At the Santa Fe Institute Business Network I met John B. Rundle, UC Davis, Director of Center for Computational Science and Engineering who pointed me to OpenHazards web site that provides earthquake forecasting and hazard analysis. Just enter in a location, radius, and time horizon. It is easy to get a % of a greater than 5.0 earthquake.
Here is background on the Open Hazards Group
The Open Hazards Group
Open Hazards is a group of scientists, technologists, and business people dedicated to the proposition that, through advances in forecasting and sensor technology, as well as an open, web-based approach to public information availability and sharing, we can enable a more sustainable human society in the face of severe, recurring natural disasters.
The objective of this web site is to inform and educate the public worldwide. We provide a free, open, and independent assessment of hazard and risk due to major earthquakes, using a self-consistent, global, validated methodology. The information displayed on our web site is based on the best available science and technology as determined by the professional, peer-reviewed literature, as well as our own judgments, informed by many years of professional practice at the highest levels of academia and government. Our forecasts and risk estimates allow members of the public world-wide to understand and address, for the first time, their space- and time-dependent risk from major damaging earthquakes.

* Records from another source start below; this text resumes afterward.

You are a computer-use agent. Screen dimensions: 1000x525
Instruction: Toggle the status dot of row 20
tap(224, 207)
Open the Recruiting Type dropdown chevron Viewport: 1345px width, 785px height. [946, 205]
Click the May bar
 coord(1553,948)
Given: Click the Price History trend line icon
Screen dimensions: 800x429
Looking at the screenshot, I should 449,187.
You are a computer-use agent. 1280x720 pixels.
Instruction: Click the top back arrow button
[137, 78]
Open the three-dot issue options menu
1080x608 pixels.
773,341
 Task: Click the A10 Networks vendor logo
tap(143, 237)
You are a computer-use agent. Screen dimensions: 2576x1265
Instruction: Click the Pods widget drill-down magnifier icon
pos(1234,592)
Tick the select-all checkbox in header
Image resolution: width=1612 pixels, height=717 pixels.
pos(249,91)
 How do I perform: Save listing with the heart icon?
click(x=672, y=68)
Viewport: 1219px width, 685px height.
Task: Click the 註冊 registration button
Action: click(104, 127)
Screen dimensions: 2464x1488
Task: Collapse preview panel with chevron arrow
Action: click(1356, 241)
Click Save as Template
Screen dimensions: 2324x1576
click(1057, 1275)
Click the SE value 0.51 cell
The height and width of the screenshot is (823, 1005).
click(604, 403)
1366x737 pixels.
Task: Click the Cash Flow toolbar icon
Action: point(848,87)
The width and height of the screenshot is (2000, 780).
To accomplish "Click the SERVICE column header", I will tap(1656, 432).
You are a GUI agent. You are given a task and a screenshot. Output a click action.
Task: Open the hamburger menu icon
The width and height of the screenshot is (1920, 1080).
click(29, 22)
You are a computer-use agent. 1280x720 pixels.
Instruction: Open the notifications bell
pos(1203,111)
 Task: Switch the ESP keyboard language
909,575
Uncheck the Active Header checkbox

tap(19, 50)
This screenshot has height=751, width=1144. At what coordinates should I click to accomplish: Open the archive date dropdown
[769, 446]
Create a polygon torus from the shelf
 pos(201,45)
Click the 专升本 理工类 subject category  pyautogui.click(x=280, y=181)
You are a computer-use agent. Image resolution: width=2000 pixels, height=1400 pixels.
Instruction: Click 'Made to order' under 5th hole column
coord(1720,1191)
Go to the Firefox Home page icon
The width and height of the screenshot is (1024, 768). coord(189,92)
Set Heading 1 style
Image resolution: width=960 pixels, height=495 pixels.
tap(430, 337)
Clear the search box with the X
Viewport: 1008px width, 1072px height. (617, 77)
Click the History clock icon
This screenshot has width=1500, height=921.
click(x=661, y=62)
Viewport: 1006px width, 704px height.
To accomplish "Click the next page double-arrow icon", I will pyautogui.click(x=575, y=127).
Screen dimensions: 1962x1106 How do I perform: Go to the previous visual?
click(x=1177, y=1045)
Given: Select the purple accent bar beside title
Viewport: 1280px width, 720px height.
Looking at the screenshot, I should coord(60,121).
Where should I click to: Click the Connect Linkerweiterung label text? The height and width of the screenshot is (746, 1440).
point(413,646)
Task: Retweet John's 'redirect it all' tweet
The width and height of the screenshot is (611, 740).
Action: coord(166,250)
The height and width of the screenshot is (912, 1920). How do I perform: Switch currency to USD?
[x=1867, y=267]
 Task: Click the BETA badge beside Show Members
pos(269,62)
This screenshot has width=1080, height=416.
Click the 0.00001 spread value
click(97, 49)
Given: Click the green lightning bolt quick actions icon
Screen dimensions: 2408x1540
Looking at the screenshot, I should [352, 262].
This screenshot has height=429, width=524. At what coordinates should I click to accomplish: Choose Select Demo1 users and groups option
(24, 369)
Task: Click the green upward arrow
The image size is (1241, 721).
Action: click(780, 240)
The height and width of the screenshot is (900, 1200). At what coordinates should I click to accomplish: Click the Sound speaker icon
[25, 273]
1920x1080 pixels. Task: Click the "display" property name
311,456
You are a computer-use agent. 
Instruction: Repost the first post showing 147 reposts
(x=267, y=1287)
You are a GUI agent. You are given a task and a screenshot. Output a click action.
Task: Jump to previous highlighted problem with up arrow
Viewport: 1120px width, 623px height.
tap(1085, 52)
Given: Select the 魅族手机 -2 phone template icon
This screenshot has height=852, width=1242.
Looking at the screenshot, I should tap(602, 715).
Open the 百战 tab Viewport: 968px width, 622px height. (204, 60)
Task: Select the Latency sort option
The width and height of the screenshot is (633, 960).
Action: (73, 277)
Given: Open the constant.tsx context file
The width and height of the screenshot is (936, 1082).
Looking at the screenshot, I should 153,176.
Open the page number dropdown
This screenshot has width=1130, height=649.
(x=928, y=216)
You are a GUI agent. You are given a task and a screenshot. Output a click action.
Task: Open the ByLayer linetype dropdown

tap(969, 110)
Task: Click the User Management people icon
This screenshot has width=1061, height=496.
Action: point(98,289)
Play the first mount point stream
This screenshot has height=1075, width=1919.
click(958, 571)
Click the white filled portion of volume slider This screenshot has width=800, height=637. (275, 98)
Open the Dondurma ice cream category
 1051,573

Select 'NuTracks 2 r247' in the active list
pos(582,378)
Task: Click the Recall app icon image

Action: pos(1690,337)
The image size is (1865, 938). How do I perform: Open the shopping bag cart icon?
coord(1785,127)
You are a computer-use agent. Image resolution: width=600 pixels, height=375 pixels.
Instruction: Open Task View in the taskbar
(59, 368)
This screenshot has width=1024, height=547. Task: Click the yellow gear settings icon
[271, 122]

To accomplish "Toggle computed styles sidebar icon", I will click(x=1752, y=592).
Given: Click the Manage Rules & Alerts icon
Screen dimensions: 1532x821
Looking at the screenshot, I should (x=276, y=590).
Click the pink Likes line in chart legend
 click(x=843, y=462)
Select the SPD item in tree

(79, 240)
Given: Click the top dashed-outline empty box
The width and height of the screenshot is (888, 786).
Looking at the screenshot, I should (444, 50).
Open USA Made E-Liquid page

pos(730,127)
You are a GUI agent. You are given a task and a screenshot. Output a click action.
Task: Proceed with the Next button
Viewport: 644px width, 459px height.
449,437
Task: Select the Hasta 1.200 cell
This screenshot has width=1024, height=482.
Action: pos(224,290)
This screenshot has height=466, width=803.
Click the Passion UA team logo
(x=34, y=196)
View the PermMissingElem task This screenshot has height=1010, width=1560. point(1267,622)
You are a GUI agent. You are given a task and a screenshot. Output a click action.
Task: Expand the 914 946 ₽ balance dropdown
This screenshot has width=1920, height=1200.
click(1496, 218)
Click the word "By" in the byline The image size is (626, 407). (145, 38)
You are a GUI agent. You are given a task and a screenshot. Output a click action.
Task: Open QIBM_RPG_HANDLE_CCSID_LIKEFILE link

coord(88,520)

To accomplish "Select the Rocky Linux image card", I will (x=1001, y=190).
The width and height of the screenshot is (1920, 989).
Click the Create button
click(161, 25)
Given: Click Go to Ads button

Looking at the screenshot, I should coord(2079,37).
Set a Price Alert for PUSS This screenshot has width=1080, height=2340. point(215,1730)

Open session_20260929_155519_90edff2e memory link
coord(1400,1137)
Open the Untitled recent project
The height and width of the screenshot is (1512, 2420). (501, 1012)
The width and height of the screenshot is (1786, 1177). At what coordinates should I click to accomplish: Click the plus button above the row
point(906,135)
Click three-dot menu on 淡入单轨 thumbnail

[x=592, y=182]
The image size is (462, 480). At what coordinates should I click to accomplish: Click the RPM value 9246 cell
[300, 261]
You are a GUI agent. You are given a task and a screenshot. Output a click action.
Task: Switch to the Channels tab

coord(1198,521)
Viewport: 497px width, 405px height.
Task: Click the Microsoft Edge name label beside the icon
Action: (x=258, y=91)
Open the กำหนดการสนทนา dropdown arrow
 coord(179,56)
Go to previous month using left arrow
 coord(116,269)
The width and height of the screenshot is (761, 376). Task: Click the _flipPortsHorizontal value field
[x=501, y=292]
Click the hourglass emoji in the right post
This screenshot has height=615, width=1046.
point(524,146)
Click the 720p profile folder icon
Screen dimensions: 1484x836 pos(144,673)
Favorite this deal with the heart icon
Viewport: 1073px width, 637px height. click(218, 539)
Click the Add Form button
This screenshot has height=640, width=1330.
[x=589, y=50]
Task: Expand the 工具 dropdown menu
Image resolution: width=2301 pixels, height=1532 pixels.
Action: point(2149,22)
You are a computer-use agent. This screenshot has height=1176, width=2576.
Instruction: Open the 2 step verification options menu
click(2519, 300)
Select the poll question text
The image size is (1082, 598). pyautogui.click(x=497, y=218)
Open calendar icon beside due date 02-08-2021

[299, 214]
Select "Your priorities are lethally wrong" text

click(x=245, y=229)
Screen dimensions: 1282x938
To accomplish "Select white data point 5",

Being open, the site has an xml API to allow web sites to interact with the OpenHazards.
For a specified location, the GetEarthquakeProbability API returns:
The latitude and longitude of the location.
The current expected rate of earthquakes of specified magnitude over a specifiec time window.
The current exptected probability of experiencing at least one such earthquake.
The GetEarthquakeProbability Web Service is located at:
How do you validate OpenHazard results?
Open Hazards validates its forecasts using the same types of statistical testing that are used in the weather/climate/financial forecasting communities. These tests are used to determine resolution, the ability of a forecast to discriminate between alternative outcomes; reliability, whether the predicted frequency of events matches the observed frequency of events; and sharpness, whether events tend to occur at high forecast probabilities, and no events tend to occur at low forecast probabilities, in contrast to methods in which events tend to occur near average values of probability.
Open Hazards feels that it is best to use testing procedures that have become standardized by extensive use in other fields, rather than inventing new statistical tests whose uses and properties are not well understood.